In his evidence in Radovan Karadzic’s defense Nenad Kecmanovic put the emphasis on the crimes against Serbs, relativizing the suffering of Muslims. In the cross-examination the prosecutor showed the former BH politician an interview from August 1992 in which he stated that so far Muslim civilians ‘have suffered the most’. Kecmanovic replied that he fell ‘victim to propaganda’ when he said that

Nenad Kecmanovic, defence witness of Radovan KaradzicNenad Kecmanovic, defence witness of Radovan Karadzic

Since the end of the 1980s, Nenad Kecmanovic has been a member of the League of Communists of Yugoslavia, the president of the BH Reformist Party and a member of the BH War Presidency, a postwar Republika Srpska official and finally a defense witness for a number of Bosnian Serbs who were later convicted of war crimes. Now, Kecmanovic is in The Hague again to testify in Radovan Karadzic’s defense. In his statement to the defense, admitted into evidence, Kecmanovic described the accused as a peacemaker who did everything he could to stop the war. Kecmanovic accused the Muslim leadership of starting the conflict. According to Kecmanovic, there was a propaganda campaign to vilify Serbs as criminals and portray Muslims as victims.

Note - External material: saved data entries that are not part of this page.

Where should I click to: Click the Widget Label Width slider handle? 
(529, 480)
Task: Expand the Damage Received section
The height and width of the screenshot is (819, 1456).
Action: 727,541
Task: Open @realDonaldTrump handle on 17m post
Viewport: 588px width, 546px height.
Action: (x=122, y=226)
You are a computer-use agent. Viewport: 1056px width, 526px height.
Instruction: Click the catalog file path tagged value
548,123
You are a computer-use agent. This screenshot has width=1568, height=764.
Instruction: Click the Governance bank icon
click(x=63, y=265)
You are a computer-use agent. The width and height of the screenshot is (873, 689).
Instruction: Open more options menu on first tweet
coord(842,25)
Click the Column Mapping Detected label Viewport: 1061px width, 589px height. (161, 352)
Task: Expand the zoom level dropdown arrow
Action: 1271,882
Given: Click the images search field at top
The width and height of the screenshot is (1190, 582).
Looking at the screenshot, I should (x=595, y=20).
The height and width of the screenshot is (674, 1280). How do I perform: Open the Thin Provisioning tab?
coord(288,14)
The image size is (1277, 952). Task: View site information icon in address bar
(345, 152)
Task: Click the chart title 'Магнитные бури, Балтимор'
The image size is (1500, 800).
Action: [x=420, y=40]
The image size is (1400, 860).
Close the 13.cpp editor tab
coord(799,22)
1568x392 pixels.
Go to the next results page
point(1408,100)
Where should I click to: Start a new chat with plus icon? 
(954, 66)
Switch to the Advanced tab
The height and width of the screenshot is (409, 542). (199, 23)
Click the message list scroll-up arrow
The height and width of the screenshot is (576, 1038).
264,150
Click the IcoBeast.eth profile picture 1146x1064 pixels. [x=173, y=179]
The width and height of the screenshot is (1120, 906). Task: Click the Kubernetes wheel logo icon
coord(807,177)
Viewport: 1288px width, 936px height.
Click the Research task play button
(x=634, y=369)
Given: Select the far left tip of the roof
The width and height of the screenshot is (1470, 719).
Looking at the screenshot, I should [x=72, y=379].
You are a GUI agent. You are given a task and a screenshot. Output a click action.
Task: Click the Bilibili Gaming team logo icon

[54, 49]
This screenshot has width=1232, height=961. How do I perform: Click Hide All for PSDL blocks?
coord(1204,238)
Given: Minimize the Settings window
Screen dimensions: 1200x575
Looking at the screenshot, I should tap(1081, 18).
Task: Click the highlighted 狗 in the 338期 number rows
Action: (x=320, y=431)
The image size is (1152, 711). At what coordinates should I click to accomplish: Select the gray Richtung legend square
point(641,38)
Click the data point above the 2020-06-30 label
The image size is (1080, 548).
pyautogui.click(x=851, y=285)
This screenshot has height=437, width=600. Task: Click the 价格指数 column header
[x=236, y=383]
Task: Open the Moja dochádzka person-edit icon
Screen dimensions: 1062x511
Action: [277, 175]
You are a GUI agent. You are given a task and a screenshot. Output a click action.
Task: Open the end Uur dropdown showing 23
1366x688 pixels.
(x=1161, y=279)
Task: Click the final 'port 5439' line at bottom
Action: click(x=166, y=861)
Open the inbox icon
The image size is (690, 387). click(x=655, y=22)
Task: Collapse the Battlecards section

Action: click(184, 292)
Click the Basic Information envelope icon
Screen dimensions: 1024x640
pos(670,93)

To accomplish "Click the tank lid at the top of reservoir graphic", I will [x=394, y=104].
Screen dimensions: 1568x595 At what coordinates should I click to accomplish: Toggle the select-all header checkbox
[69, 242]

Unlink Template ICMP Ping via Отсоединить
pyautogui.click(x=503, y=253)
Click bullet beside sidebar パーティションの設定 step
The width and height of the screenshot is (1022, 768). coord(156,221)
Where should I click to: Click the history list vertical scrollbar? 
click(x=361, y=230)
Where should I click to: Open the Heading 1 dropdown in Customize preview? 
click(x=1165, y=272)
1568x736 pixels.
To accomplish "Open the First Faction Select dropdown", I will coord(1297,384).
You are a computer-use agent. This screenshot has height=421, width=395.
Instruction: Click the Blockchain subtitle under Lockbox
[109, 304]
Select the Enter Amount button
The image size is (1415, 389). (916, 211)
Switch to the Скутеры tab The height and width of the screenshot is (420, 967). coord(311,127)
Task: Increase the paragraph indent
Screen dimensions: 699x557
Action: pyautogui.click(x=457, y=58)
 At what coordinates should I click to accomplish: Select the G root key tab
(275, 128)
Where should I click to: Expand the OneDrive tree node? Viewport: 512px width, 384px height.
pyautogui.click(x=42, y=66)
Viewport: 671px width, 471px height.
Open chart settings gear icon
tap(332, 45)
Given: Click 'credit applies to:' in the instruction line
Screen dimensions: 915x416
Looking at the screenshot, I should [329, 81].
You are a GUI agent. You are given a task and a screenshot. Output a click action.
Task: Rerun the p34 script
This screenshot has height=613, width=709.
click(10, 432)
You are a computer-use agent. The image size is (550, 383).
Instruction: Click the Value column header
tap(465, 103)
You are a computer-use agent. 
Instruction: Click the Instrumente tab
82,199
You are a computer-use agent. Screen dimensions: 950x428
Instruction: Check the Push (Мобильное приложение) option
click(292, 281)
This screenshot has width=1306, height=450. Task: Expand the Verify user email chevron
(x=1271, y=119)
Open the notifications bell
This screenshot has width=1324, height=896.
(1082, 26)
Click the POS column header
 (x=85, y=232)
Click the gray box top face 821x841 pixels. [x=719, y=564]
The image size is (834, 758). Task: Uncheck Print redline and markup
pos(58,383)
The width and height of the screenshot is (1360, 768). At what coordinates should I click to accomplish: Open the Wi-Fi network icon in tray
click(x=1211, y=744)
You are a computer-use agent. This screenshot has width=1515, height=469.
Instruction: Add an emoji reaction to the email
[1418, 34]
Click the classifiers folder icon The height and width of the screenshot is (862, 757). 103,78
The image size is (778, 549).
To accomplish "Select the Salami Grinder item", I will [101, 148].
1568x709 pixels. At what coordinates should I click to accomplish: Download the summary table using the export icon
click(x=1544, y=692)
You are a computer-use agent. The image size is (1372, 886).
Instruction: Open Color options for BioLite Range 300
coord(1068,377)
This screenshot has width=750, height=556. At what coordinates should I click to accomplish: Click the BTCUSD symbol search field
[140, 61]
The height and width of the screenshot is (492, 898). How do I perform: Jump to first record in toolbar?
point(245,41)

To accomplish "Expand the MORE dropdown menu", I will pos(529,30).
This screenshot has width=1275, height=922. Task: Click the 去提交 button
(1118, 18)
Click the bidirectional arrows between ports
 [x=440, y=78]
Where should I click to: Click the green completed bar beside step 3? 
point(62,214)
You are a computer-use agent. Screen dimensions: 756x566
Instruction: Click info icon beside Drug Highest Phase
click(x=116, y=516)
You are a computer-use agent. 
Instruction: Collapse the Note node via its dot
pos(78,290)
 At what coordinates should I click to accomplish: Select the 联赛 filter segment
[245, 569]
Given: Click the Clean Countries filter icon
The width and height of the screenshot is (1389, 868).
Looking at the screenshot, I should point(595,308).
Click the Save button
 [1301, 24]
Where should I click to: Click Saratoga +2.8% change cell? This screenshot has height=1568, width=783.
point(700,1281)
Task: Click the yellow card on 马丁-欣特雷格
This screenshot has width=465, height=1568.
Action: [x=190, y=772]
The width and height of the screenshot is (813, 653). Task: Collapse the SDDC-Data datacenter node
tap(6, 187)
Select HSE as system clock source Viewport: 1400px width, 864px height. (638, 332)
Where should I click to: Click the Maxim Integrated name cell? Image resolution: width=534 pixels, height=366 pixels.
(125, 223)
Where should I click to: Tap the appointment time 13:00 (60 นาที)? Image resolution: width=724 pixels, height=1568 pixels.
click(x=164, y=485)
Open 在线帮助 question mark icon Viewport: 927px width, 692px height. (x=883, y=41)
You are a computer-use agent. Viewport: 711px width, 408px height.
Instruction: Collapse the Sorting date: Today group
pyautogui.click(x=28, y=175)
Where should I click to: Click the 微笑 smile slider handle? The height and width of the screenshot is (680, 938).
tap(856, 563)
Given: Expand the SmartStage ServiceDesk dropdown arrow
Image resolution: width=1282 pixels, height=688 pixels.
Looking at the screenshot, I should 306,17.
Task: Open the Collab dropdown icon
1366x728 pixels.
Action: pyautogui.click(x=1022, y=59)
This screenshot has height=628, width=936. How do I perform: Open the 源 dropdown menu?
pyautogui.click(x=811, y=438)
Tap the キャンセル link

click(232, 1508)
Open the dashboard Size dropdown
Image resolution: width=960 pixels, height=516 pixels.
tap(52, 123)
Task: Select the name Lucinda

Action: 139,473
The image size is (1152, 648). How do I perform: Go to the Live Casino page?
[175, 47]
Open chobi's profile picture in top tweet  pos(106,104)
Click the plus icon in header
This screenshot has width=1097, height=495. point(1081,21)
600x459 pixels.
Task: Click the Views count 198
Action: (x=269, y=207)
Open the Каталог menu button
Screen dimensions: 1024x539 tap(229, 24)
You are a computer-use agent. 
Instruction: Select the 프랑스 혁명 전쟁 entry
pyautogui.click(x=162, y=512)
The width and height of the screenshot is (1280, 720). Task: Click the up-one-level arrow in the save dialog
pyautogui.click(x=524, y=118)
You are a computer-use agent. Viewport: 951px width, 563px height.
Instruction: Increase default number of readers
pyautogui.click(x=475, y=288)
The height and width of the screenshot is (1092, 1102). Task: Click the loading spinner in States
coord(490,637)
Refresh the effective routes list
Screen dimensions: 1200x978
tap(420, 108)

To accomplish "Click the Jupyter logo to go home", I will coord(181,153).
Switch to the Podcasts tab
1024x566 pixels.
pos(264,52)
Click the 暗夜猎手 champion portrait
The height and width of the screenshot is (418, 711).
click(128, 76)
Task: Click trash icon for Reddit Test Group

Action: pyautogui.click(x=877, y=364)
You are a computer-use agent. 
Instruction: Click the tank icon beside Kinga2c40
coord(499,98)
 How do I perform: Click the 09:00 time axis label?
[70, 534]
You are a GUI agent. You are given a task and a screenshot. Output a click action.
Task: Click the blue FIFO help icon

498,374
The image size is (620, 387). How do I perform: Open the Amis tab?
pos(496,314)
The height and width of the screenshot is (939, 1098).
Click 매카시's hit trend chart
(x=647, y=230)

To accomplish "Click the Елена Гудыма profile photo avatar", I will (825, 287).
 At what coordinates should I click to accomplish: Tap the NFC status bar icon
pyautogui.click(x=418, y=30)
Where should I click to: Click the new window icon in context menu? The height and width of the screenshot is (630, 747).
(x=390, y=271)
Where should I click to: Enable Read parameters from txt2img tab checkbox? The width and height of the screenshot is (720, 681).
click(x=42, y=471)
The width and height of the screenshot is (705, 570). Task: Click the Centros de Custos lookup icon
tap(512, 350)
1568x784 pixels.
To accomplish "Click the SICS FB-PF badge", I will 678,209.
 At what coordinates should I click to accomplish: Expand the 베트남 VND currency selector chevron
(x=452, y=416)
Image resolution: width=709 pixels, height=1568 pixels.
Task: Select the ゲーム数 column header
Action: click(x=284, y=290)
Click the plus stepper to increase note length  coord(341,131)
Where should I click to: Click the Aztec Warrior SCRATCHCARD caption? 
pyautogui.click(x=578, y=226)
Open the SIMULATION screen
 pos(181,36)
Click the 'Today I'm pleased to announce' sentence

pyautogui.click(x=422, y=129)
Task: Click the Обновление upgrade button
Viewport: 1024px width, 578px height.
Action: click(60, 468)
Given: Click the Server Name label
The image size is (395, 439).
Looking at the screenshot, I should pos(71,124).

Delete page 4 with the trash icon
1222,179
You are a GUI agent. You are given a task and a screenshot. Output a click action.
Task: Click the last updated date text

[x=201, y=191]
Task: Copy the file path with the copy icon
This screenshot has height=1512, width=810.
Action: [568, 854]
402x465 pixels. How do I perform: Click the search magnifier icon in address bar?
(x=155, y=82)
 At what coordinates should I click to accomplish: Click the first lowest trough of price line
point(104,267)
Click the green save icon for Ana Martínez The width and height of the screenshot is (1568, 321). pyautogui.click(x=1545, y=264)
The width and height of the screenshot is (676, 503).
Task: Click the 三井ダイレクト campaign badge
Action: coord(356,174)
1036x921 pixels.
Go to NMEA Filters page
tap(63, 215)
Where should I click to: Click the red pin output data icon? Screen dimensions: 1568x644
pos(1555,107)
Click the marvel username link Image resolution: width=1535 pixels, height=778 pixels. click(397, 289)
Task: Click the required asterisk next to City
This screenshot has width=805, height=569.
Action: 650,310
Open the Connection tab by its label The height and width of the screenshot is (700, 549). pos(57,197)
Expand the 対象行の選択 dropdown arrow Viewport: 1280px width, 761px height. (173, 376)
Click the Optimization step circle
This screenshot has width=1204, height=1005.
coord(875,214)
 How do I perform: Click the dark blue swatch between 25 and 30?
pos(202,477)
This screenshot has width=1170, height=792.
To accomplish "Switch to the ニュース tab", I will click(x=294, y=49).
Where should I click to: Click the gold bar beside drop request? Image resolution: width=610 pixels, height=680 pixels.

Kecmanovic and Karadzic used his examination-in-chief for a showdown with late BH president Izetbegovic. The witness said Izetbegovic was undemocratic and that he ruled through his minions in the party. Outwardly, Izetbegovic advocated a civil state but in actual fact he strove to create a unitary BH under the Muslim control, the witness claimed. According to Kecmanovic, Izetbegovic was ‘pleasant to talk to, but unpleasant to negotiate with’ because he did not implement the agreements consistently. On the other hand, Karadzic’s leadership was ‘more than consistent’ in that regard, Kecmanovic claimed.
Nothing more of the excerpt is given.